A full overhaul of your organization’s financial health can be a daunting task, but often a few simple, strategic tweaks can make the difference to improve your organization’s operations and augment your reimbursements.
By seeing how reimbursement programs like Medicare disproportionate share hospital (DSH), Worksheet S-10 Uncompensated Care, and Medicare bad debts are related, hospitals can save time, alleviate strain on their IT departments, free up staff to focus on high-priority work, and potentially improve their financial health.
Recent regulatory changes, like Transmittal 18, provide hospitals a unique opportunity to reassess their reimbursement practices and strategy, showing the value of completing three reporting types in tandem rather than one at a time.
Implement a United Approach
A united approach to DSH, S-10, and Medicare bad debt can help hospitals synchronize their operations and produce more optimized reimbursement practices. To implement this, hospitals need to understand what each program is for, what’s needed, and how it relates to the other programs.
On their own, each program can provide important payments for hospitals. Yet, when integrated, the programs utilize nearly the same data, and assessing the overlap could save time and money.
Below are three practices executives can implement using the integrated data to unify their approach to DSH, S-10, and Medicare bad debt reimbursement.
Assess Your Vendors
Are your vendors meeting your needs? When it comes to DSH, Worksheet S-10, and Medicare bad debt logs, more vendors can lead to more headaches, especially if the vendors aren’t aligned.
Some hospitals waste time and energy by pulling unnecessary, duplicated data sets because different vendors require different data. Are your current vendors making the most of your data and helping your team succeed? Below are a few questions to consider:
- Do our vendors’ deliverables comply with the new Transmittal 18 requirements?
- Are our vendors making us work harder by using numerous data templates and requests?
- Do our vendors understand how government reimbursement programs are related? Are they optimizing our data accordingly?
- Could our hospital benefit by shifting to one vendor that has a unified approach to DSH, Worksheet S-10, and Medicare bad debt services?

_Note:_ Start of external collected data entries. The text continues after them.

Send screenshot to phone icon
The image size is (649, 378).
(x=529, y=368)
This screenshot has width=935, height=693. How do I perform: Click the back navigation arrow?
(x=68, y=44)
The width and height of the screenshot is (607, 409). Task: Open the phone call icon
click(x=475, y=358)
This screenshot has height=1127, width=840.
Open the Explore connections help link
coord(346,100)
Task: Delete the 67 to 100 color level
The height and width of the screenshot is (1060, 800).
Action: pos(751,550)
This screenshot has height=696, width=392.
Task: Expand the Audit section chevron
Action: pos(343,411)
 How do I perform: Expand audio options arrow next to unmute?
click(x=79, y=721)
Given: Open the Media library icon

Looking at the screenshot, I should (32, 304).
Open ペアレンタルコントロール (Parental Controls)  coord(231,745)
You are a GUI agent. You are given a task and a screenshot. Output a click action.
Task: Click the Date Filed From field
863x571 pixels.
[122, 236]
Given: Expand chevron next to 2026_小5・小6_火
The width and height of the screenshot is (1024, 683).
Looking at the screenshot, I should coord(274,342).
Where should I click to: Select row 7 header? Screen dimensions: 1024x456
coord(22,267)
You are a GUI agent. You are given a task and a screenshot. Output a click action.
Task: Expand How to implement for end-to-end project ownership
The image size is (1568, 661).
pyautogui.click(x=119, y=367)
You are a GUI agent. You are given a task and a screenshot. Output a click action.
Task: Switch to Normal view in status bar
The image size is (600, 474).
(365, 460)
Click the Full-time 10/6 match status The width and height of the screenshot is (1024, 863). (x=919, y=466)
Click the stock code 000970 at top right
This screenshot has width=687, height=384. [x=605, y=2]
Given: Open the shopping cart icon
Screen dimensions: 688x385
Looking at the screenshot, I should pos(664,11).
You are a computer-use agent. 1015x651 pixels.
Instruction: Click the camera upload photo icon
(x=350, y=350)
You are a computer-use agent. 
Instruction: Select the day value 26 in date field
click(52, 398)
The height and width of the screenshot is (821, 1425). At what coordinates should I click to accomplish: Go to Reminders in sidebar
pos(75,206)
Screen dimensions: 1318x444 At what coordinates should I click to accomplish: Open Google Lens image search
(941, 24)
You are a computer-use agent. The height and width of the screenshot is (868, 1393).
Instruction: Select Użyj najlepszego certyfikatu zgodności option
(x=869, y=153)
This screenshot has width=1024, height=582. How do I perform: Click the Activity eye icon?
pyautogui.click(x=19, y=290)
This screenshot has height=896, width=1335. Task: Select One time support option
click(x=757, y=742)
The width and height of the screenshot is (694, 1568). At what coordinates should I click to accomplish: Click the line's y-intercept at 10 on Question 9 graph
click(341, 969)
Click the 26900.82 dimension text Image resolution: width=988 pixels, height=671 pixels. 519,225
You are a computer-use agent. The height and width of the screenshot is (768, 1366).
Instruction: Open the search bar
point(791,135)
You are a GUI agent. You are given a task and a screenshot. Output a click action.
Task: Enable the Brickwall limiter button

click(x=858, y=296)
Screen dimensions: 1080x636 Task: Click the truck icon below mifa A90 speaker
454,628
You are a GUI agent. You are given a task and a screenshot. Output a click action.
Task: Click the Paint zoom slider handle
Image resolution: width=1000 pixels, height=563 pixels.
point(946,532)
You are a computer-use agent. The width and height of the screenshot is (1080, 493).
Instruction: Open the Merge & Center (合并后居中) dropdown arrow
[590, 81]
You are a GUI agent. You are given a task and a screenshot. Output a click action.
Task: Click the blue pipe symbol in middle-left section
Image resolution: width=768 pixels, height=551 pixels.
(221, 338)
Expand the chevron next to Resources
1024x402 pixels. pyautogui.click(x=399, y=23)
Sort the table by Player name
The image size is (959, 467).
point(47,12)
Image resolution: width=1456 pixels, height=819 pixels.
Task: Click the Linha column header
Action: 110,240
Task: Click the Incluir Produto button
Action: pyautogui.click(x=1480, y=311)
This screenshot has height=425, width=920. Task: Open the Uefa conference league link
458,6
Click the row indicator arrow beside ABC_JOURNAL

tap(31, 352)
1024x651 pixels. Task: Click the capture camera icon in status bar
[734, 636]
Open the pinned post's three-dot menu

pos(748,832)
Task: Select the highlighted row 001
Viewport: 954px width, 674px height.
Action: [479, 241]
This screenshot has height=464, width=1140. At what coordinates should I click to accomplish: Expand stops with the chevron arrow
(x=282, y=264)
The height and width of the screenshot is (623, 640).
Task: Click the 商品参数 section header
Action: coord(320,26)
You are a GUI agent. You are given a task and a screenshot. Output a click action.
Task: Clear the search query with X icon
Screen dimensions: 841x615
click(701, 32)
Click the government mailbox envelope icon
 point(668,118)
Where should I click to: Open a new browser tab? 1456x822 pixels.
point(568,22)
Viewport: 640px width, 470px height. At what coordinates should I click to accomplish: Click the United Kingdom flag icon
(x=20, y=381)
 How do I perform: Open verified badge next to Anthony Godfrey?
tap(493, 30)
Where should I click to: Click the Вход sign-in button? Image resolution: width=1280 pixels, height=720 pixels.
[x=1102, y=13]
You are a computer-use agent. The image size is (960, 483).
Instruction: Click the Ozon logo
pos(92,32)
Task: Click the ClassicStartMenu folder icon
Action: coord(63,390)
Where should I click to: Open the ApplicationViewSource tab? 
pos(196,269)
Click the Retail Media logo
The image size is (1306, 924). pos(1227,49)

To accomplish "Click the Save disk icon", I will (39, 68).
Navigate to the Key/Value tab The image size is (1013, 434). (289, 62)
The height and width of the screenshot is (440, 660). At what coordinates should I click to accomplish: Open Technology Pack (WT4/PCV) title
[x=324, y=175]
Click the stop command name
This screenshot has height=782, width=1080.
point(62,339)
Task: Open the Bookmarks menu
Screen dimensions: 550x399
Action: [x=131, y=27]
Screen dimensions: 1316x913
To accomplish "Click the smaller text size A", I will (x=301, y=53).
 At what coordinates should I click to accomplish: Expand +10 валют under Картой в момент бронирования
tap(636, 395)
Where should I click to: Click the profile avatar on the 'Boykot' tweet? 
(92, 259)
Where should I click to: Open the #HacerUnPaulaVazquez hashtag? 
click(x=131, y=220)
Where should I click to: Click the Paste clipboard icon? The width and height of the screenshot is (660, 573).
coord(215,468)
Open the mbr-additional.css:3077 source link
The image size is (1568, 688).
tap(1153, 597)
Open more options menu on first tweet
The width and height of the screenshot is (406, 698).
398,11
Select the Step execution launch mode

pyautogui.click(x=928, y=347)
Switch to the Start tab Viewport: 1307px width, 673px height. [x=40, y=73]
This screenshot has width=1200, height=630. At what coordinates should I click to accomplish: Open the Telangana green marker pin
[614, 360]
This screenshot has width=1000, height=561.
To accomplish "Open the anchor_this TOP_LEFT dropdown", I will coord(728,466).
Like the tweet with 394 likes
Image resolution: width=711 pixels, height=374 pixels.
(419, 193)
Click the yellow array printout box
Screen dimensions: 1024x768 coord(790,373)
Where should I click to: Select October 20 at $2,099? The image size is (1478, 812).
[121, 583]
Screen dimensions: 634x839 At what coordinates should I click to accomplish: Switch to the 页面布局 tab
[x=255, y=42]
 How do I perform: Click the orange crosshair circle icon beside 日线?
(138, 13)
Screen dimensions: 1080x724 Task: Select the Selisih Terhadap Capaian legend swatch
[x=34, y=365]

Assess Your Time and Effort
Executives should assess how their reimbursement departments leverage their most valuable resource—time. Whether you complete your reimbursement work in-house or use an outside vendor, consider these questions to determine if your team is being strategic with its time.
If you do not rely on a vendor for reimbursement services, consider the following questions:
- How long does it take to gather data for each program, prepare the reports, and all supplemental exhibits required for cost report filing?
- Have we assessed the time and effort required by our team to support the audit of these programs?
- Are our processes efficient?
- Is the time we’re spending worth it? Is there something else we could do with our time that would be more strategic?
If you do rely on a vendor for reimbursement services, consider the following questions:
- Are our vendors helping or hurting our team’s efficiency?
- Do we find ourselves waiting on our vendors, either for information, details, deliverables, or next steps?
- Is one vendor waiting for another vendor to complete their portion of the cost report?
Improve Your Policies and Data
The new reporting requirements of Transmittal 18 provide a perfect opportunity to double-check your policy and data needs. Here are a few steps executives should consider:
- Review your financial assistance policy. Due to the Medicaid redeterminations occurring in each state, it’s likely patients in your community are losing Medicaid eligibility and could fall through the cracks of your current policy. A broad, clear policy is the most effective tool for ensuring these patients are captured and reported as uncompensated care reimbursement for the services you provide.
- Understand the Transmittal 18 reporting requirements. Do you know how to comply with Centers for Medicare & Medicaid Services (CMS) requirements? Does your vendor? If you’re not sure, you can learn more here.
- Identify common data points. Reduce strain on your IT department by identifying the common data points you need for DSH, Worksheet S-10, and Medicare bad debt reimbursements.